El clásico 22

Arturo Barea: La forja de un rebelde. Tomo II, La Ruta. Cap. VI, págs. 79-80. Ediciones Turner, Madrid, 1977.

 

Por primera vez iba a ir a la guerra.

Cada soldado, cogido en el mecanismo de un ejército, se pregunta a sí mismo en la víspera de ir al frente: «¿Por qué?»

Los soldados españoles en Marruecos se hacían la misma pregunta. No podían evitar el intentar entender por qué se encontraban en África y por qué tenían que arriesgar sus vidas. Los habían hecho soldados a los veinte años, porque tenían veinte años; los habían destinado a un regimiento y los habían mandado a África a matar moros. Hasta aquí su historia era la misma de todos los soldados que son movilizados por una ley y mandados al frente de batalla. Pero en este punto comenzaba su historia puramente española:

«¿Por qué tenemos nosotros que luchar contra los moros? ¿Por qué tenemos que ‘civilizarlos’ si no quieren ser civilizados? ¿Civilizarlos a ellos, nosotros? ¿Nosotros, los de Castilla, de Andalucía, de las montañas de Gerona, que no sabemos leer ni escribir? Tonterías. ¿Quién nos civiliza a nosotros? Nuestros pueblos no tienen escuelas, las casas son de adobes, dormimos con la ropa puesta, en un camastro de tres tablas en la cuadra, al lado de las mulas, para estar calientes. Comemos una cebolla y un mendrugo de pan al amanecer y nos vamos a trabajar en los campos de sol a sol. A mediodía comemos un gazpacho, un revuelto de aceite, vinagre, sal, agua y pan. A la noche nos comemos unos garbanzos o unas patatas cocidas con un trozo de bacalao. Reventamos de hambre y de miseria. El amo nos roba, y si nos quejamos, la guardia civil nos muele a palos. Si yo no me hubiera presentado en el cuartel de la guardia civil cuando me tocó ser soldado, me hubieran dado una paliza. Me hubieran traído a la fuerza y me hubieran tenido aquí tres años más. Y mañana me van a matar. ¿O voy a ser yo el que mate?

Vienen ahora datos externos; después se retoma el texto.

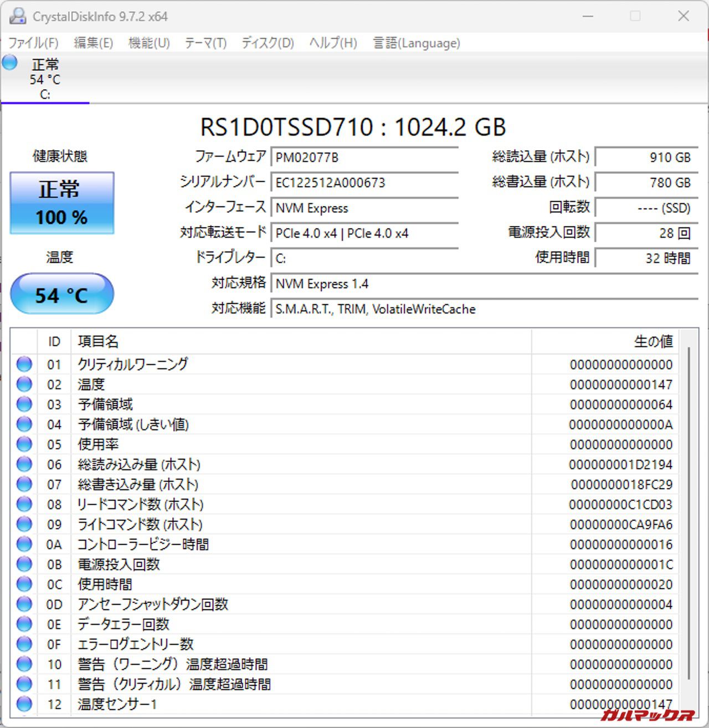Select the C: drive tab at top

click(45, 80)
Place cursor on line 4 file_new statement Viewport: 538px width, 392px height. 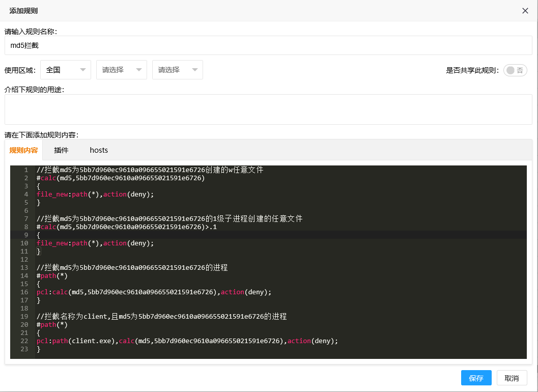pos(95,194)
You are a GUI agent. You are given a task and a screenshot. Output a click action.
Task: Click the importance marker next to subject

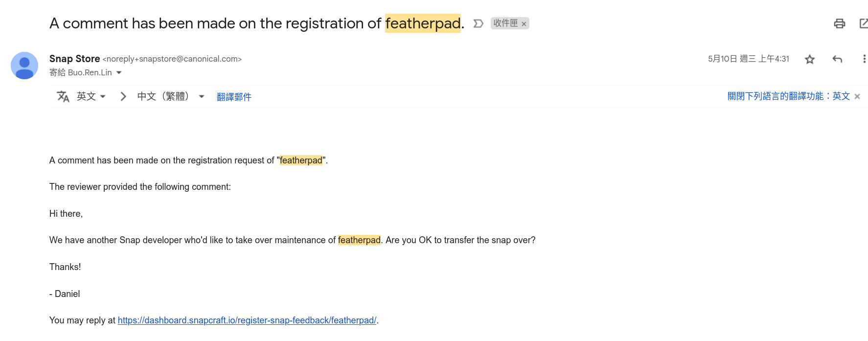[478, 23]
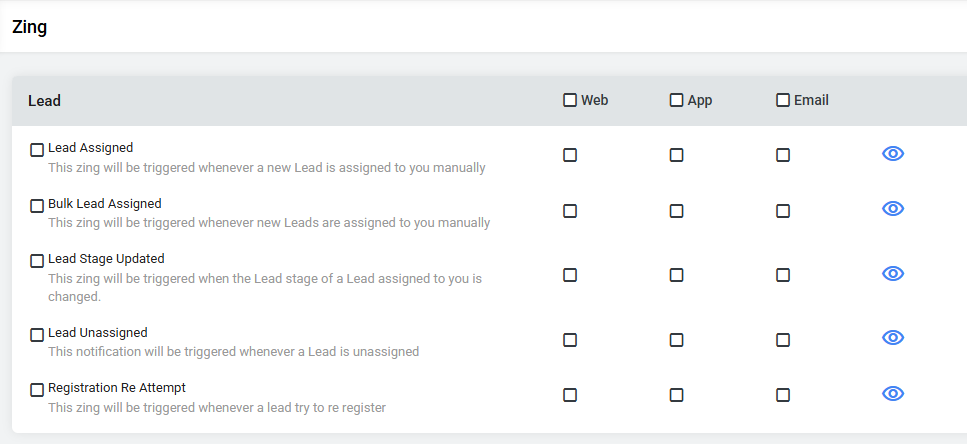Select the Registration Re Attempt row checkbox
The width and height of the screenshot is (967, 444).
[x=37, y=390]
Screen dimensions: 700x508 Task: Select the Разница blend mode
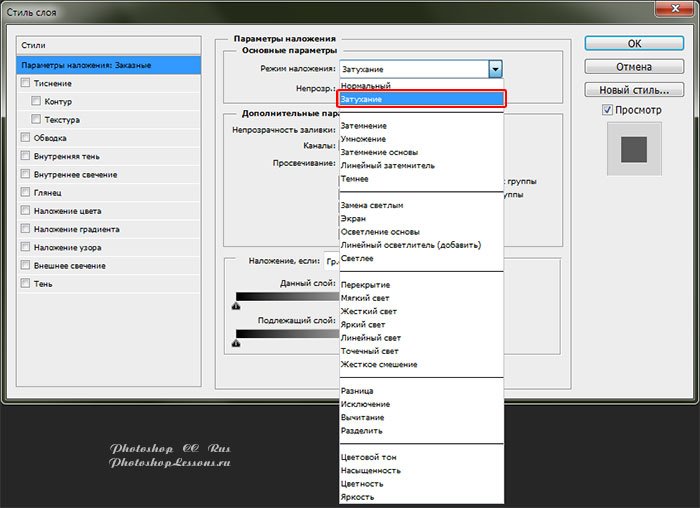tap(357, 390)
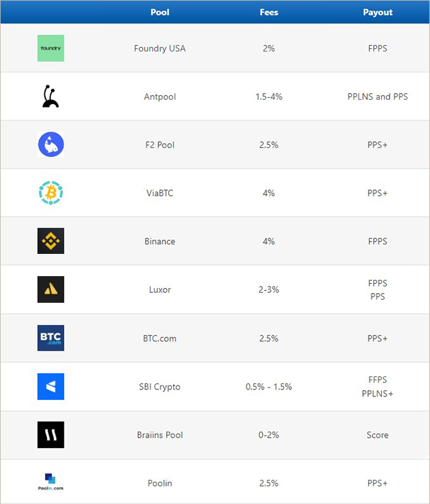Click the Braiins Pool black logo
This screenshot has height=504, width=430.
click(x=51, y=434)
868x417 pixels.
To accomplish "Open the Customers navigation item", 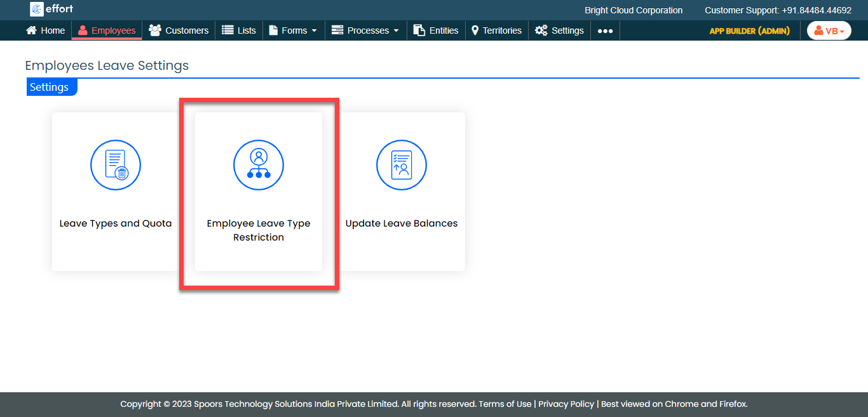I will click(179, 30).
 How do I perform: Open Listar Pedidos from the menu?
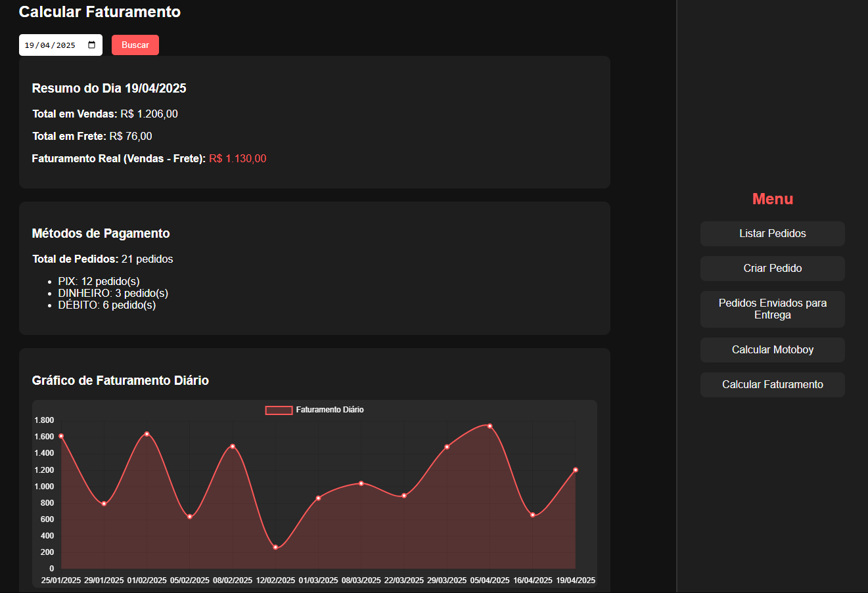tap(772, 234)
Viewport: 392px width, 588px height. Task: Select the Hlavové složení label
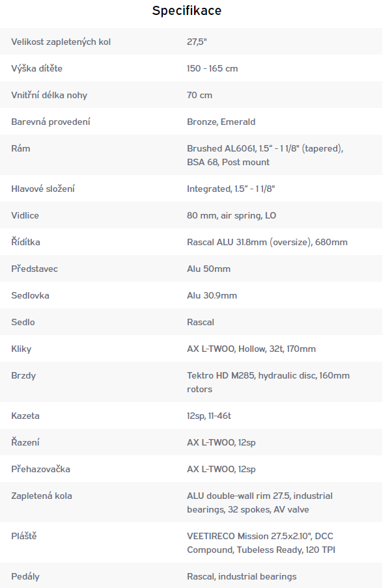coord(43,189)
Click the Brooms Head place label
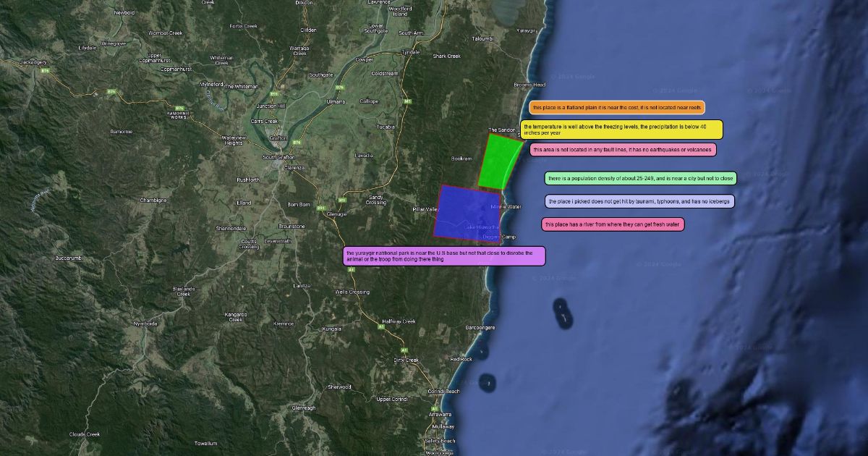Viewport: 868px width, 456px height. coord(529,85)
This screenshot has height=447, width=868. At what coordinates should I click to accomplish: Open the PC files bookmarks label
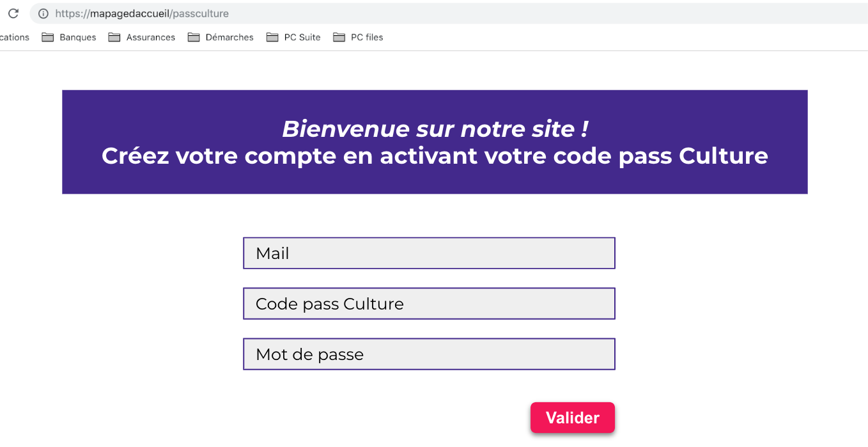coord(367,37)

El soldado español aceptaba Marruecos como aceptaba las cosas inevitables, con el fatalismo racial frente a lo irremediable. «Sea lo que Dios quiera», dice. Y esto no es una resignación cristiana, sino una blasfemia subconsciente. Dicho así significa que uno se siente impotente ante la realidad, y que tiene que resignarse a la voluntad del usurero cuando le quita a uno el trozo de tierra, aunque se haya pagado tres veces su valor, por la simple razón de que nunca tuvo uno junta la suma total de la deuda.

Este español «sea lo que Dios quiera» no significa esperanza en Dios y su bondad, sino el fin de toda esperanza, la expectación de lo peor.